The sprawling, ungainly beast that is the U.S. healthcare system was the subject of a daylong roundtable discussion held at Fordham’s Lincoln Center campus on May 2.
“Determining the Value of Healthcare—A Multi-Stakeholder Perspective,” brought together experts in medicine, public policy, and business who are working to improve the nation’s healthcare system for both providers and patients alike.
In attendence were doctors and representatives from New York Presbyterian and Beth Israel hospitals, the fields of insurance, academia, medical device manufacturing, entrepreneurs, and information technology.
Presented by the Global Healthcare Innovation Management Center‘s EmblemHealth’s Value Initiative, the round table addressed three areas related to health outcome measurement and evaluations:
—Patient centered measurement of health outcomes;
—The overall value of evidence-based healthcare;
— Assessing the potential value of new health innovations.
Falguni Sen, Ph.D., director of the Global Healthcare Innovation Management Center, advocated looking beyond the notion of efficient and effective healthcare and embracing “the value of good health” even though the problem of measuring it would be difficult.
“The notion of good health varies from country to country, from sub community to sub community within the country, and its complexities from lifestyle and other socioeconomic factors get very difficult to capture,” he said.
“This is the objective we would like to work towards over the next few years.”
In his keynote address “State of Healthcare Reform,” Stuart Altman, Ph.D., professor of National Health Policy at Brandeis University, laid out the challenges that lie ahead, as the Affordable Care Act, widely known as “Obamacare,” goes into effect in 2014.
Because the law lies somewhere between a government-run single-payer system nor a privately-run voucher system, Altman said it’s not surprising that problems have arisen.
“In order to make it work, you’ve got to make it mandatory. If you’re going to make it mandatory, you have to make it fair. If you’re going to make it fair, it gets expensive,” he said. “And finally, if it’s really expensive, it requires government. There’s just no way around it.”
What is surprising though, two years after it’s passage polls show that only 42 percent of Americans think it will benefit the country. Some of that can be attributed to the fact that 85 percent of Americans will be largely unaffected by it because they already have some form of health insurance, he said.
One area that will require future attention is Medicaid. The U.S. Supreme Court allowed states to opt out of the expansion of Medicaid, even though, Altman noted, 50 percent of Americans who would be gaining insurance would be getting it from that program.
“We are not going to have universal coverage even if this works perfectly, because there are people that are going to fall through the cracks big time in some states,” he said.
Altman said that healthcare spending is expected to only grow by about $90 billion, or 2 percent of what the nation currently spends by 2019, and will reach 20 percent of our gross domestic product (GDP) by then.

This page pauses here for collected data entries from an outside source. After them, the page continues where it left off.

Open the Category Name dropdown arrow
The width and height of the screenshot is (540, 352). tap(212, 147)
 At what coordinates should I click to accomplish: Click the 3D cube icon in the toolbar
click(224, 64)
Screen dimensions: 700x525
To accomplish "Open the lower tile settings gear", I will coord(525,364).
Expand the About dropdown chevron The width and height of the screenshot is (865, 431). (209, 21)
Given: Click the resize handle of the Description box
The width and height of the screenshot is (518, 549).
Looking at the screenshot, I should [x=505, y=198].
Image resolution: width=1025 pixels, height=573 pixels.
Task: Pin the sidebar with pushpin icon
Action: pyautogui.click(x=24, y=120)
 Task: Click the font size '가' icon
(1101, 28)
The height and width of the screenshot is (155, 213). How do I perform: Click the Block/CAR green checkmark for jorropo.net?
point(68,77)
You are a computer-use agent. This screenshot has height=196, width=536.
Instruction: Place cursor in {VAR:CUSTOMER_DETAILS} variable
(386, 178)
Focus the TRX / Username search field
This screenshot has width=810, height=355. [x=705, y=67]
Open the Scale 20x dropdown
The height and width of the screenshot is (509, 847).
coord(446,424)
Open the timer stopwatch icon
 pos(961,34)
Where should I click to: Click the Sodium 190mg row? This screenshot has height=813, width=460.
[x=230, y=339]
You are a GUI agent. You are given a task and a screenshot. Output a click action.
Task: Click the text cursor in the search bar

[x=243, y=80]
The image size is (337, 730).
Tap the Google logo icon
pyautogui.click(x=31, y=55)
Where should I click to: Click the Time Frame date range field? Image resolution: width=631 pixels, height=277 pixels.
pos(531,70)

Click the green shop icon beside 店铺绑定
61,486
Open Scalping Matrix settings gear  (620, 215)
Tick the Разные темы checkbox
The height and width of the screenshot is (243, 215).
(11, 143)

The problem with attacking rising health care costs, he noted, is that all major health care groups would have opposed Obamacare if they were simultaneously tasked with providing universal coverage.
“It’s easy to dismiss it, but politically it is dynamite. So what the Obama people did was the same thing we did in Massachusetts, which is to say ‘Let’s deal with coverage first, and then let’s deal with health care second,’” he said.
“Cost containment, ultimately, is very important, but I think the government was right in not trying [to reduce spending]directly at that time, or we would have passed nothing,” he said.